Da lì per Hernan, come per qualche altro compagno messosi in mostra ai mondiali del 1990, arriva la chiamata per l’Europa: lo prende la Dinamo Zagabria di Suker e Boban, con Hernan che gioca 14 gare segnando 4 gol. La seconda parte di stagione la passa al Rapid Vienna, segnando 5 gol in 14 partite. Poi va in Spagna, al Rayo Vallecano, e anche qui le cose vanno bene: 30 gare e 6 gol, non male per un’ala. Intanto a Foggia serve un restyling a Zemanlandia: Rambaudi, Signori, Shalimov, Baiano, i pezzi pregiati del progetto originale, erano stati venduti alle grandi, e dunque bisognava ripartire. Pavone sceglie proprio Hernan: i suoi ritmi non si conciliano granché con quelli di Zeman, le prove sono opache e le cose più degne di nota sono un coretto dello Zaccheria in cui diventa “Medfò”, un pallone calciato fuori dallo stadio e il gol del 4 ottobre 1992. Già: la squadra di Zeman stenta e lascia presagire che quel gioco miracoloso mostrato negli anni addietro difficilmente potrà rivedersi, e in uno scontro diretto col Brescia di Lucescu al Rigamonti sotto il diluvio arriva una ulteriore prova.
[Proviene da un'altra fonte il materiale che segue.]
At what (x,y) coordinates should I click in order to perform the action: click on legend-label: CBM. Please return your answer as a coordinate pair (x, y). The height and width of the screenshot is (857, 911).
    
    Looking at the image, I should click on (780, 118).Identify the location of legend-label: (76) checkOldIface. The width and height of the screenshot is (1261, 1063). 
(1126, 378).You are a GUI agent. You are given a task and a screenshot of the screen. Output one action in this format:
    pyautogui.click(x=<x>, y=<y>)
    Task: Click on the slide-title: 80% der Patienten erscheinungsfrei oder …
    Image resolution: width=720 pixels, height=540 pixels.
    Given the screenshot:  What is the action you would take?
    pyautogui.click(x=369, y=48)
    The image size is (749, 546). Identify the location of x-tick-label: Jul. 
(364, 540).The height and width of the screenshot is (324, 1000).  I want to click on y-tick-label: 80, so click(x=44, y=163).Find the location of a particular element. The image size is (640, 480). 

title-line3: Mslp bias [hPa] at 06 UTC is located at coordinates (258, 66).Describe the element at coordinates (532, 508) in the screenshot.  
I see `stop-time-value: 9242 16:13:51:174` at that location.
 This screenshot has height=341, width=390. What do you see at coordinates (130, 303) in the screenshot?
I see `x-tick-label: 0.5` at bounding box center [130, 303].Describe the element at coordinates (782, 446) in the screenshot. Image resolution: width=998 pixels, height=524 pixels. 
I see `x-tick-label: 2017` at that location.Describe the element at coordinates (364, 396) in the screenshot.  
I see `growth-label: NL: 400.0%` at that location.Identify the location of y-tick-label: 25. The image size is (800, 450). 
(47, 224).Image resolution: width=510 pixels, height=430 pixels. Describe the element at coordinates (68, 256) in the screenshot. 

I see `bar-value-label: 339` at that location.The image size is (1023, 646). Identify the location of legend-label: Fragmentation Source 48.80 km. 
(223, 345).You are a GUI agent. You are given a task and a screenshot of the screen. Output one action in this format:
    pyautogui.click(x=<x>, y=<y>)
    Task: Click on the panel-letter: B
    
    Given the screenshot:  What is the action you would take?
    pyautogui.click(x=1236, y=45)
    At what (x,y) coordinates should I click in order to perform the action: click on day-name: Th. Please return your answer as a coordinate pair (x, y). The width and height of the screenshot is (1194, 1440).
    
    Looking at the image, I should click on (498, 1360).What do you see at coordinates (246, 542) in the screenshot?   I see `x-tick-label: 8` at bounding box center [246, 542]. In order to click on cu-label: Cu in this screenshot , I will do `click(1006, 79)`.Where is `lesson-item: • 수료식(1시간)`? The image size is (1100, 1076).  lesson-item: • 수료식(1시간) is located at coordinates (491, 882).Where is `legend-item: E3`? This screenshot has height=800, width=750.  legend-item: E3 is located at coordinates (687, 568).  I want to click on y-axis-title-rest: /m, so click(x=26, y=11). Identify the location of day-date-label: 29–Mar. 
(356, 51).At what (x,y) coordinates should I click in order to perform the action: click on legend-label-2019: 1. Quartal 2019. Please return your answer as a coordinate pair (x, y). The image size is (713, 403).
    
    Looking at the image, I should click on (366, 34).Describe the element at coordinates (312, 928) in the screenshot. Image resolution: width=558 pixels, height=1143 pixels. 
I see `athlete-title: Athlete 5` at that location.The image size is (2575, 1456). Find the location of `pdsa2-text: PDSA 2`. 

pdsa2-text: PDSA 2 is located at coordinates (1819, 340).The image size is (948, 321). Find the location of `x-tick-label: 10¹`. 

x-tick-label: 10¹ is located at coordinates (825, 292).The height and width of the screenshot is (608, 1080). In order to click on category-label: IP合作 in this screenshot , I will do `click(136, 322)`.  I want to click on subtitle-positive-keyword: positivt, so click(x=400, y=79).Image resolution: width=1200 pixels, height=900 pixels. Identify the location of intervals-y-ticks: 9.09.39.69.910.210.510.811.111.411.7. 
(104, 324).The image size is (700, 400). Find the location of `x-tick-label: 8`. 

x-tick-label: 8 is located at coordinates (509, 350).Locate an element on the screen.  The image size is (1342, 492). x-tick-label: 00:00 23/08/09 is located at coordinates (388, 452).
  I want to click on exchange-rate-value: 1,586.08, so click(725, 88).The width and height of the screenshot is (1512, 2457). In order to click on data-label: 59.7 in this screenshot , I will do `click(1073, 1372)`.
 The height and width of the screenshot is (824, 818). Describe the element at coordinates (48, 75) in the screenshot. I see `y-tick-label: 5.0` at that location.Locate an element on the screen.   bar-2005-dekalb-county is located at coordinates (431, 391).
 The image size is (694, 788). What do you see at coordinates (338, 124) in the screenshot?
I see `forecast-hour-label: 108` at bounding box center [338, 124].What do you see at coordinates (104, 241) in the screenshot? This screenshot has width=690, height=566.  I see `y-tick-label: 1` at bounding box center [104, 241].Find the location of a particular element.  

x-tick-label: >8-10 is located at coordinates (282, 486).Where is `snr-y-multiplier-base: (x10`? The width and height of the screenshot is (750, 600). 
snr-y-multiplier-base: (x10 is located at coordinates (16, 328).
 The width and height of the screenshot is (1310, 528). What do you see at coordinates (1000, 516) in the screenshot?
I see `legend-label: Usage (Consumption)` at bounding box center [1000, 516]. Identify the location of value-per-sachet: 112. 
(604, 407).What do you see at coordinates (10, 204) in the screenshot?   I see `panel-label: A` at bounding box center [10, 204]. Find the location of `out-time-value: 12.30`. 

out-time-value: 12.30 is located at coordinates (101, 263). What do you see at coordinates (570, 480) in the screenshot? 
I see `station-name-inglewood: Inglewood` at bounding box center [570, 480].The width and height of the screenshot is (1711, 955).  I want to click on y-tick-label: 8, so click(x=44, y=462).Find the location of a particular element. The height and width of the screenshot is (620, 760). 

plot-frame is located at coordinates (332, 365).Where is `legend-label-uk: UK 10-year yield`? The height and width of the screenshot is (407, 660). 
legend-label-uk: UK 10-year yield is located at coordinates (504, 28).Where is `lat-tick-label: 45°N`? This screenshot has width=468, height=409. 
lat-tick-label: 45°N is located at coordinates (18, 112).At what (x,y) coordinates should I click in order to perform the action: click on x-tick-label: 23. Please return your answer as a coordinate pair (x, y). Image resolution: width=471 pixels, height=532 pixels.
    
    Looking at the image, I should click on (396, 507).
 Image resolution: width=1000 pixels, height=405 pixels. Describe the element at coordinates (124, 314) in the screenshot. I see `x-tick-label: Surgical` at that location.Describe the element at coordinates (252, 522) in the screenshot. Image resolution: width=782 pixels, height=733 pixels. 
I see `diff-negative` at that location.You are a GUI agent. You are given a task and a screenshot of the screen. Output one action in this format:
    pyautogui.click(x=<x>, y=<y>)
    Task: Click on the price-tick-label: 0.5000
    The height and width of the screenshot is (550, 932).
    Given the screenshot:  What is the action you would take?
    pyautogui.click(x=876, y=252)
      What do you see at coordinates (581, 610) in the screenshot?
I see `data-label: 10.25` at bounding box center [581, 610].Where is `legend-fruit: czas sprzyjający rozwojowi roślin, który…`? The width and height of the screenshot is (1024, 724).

Hagi splende, il Foggia no: l’unica nota positiva è il gol di Hernan, di testa su assist di Dan Petrescu, il numero 200 dell’epopea Zemaniana, il primo di un costaricano in Italia, l’unico in quella gara che finirà 4 a 1 per il Brescia. Resterà anche il suo unico gol in Italia: di lì a poco tornerà in Centro America, al Saprissa prima, poi in Messico tra Pachuca, Leon e Necaxa e infine ancora al Saprissa per chiudere la carriera e diventare allenatore. Il Foggia si salverà anche grazie a chi fu scelto per sostituire Medford: Brian Roy, che di gol ne ha segnato qualcuno in più. E in nazionale Hernan segnerà un altro gol pesantissimo: a Città del Messico nel 2001 segnerà il gol del 2 a 1 contro i padroni di casa, la prima sconfitta interna del Messico nella storia delle qualificazioni ai mondiali. Un gol che serve a portare i Ticos al Mondiale del 2002:il suo secondo col Costa Rica. Non rinnegherà mai l’esperienza italiana, né Zeman, né Foggia: in ogni intervista, anche di recente, ha dichiarato di conservare nel cuore quell’esperienza, e di sicuro la storia di Zemanlandia conserva il ricordo di quel gol. Inutile, ma pur sempre iconico: il numero 200.